Again, intellectual property rights, not original content, blah blah blah. The point is, there once was a time when people could be relied on to engage in intellectual property theft in a timely manner.
That’s just not so anymore.
The other day I was in a pictures newsgroup and saw a bunch of posts that were labeled as “oldies.” I said, “That’s pretty much a given; I can guarantee you that not one of the pictures in this group, even among the ones not listed as oldies, is from after 2002.” I was right.
Most of the people in the pictures were models and actresses who haven’t been especially active since the 1990s. Forget about finding someone current, or a current picture of someone who is current. Even the pictures of Jessica Alba, for example, were from before Dark Angel.
I still occasionally find pictures that were originally culled from an old BBS.
Quit living in the past, Internet!
So yeah, the lack of new content/recycling of existing content is one of my major problems with the Internet.
And don’t me started on trying to find answers to a technical problem in any sort of user forum.
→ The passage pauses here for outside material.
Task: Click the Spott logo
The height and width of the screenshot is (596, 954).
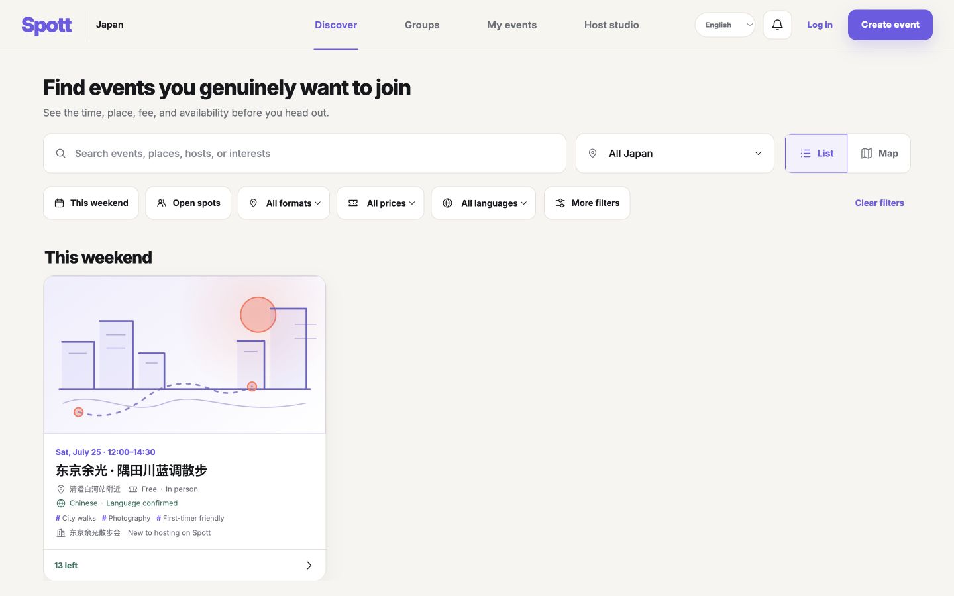Action: point(46,25)
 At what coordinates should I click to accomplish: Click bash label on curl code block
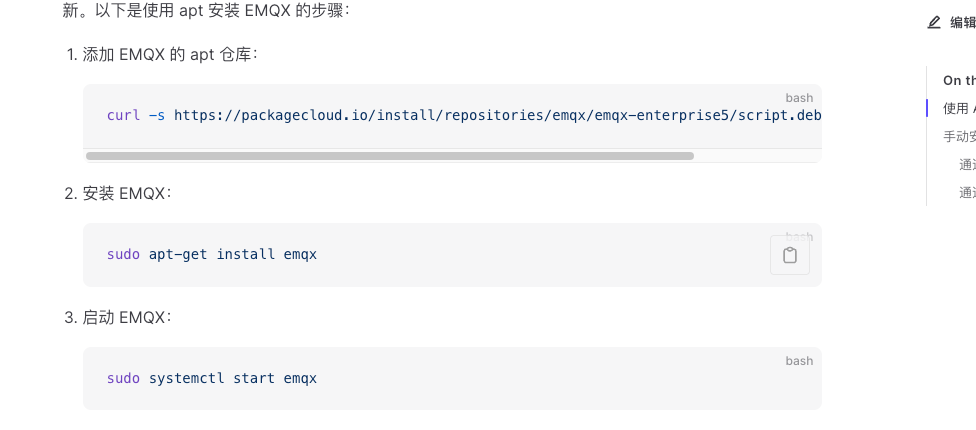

Inevitably you’ll find that someone else has/had the exact same problem that you have and has asked for help, but either no one answered, or the answer was “Get a Mac,” or something equally useless.
Or the inanity (no offense Scott) and sheer soul-rending stupidity of most of the comments found in user forums, blog comments, YouTube video comments and so forth...
But when it does deliver on its potential, it’s a wondrous thing, and it’s why I love it, even though I hate it.
(And yes, my picture example is, of course, a trivial example, but it’s still a valid illustration of the problem.)
And of course the fact of the matter is that if it weren’t for the Internet I wouldn’t be where I am today, as I’ve been working in the Internet industry for going on seven years now, which, depending on what my day is like, can be tallied in either the love or the hate column.
Sometimes it’s in both.

The Oral Apocalypse Rages On Department:
Not content with simply breaking one of my teeth, The Universe had to take things a step further.
This morning after I ate something I noticed something sharp stuck under my bottom plate. I couldn’t pry it out with my tongue, so I took my plate out to clean it off. I discovered that the sharpness wasn’t from something stuck under my plate, but rather was the jagged edge where a piece of the plate had broken off.
I’m not sure when or how that happened, but I suspect it was the other night when I was trying to put my plates soaking overnight and my fingers – as they so often do – said, “Screw this,” and decided they weren’t going to maintain their grip and both plates went flying to the bathroom floor, skittering their way behind the toilet.
(So many of my problems in life stem from the fact that my fingers just don’t work properly.)
I’m sure that some morning an unsuspecting Jon will be on his way to take a shower and will find a piece of his “gum” embedded in the bottom of his bare foot.
So I imagine that I’ll have to get that plate replaced, as the missing piece of “gum” undermines the structural integrity of the “molar” above it, though I’m holding on to the vain hope that my dentist can just grind it down so that it’s not so jagged and call it good.
Speaking of which, I have an appointment scheduled for tomorrow morning. It’s early enough in the morning that it would be foolish to drive in to work then turn around and drive to the dentist, so I get to sleep in a bit.
Of course, we’re apparently going to get some nasty** ice storm, so who knows if that will actually happen.

*Taken from the title of a Liz Phair song.
**For a Northern Virginia value of “nasty.”

2 comments:

Merlin T Wizard said...

No offense taken. I just ran into the technical support problem yesterday. My phone has stopped giving me audible alarms for calendar appointments. Good luck in finding anything useful about that online.

lbugsh2 said...

I feel your pain my fingers randomly drop/throw things it bites.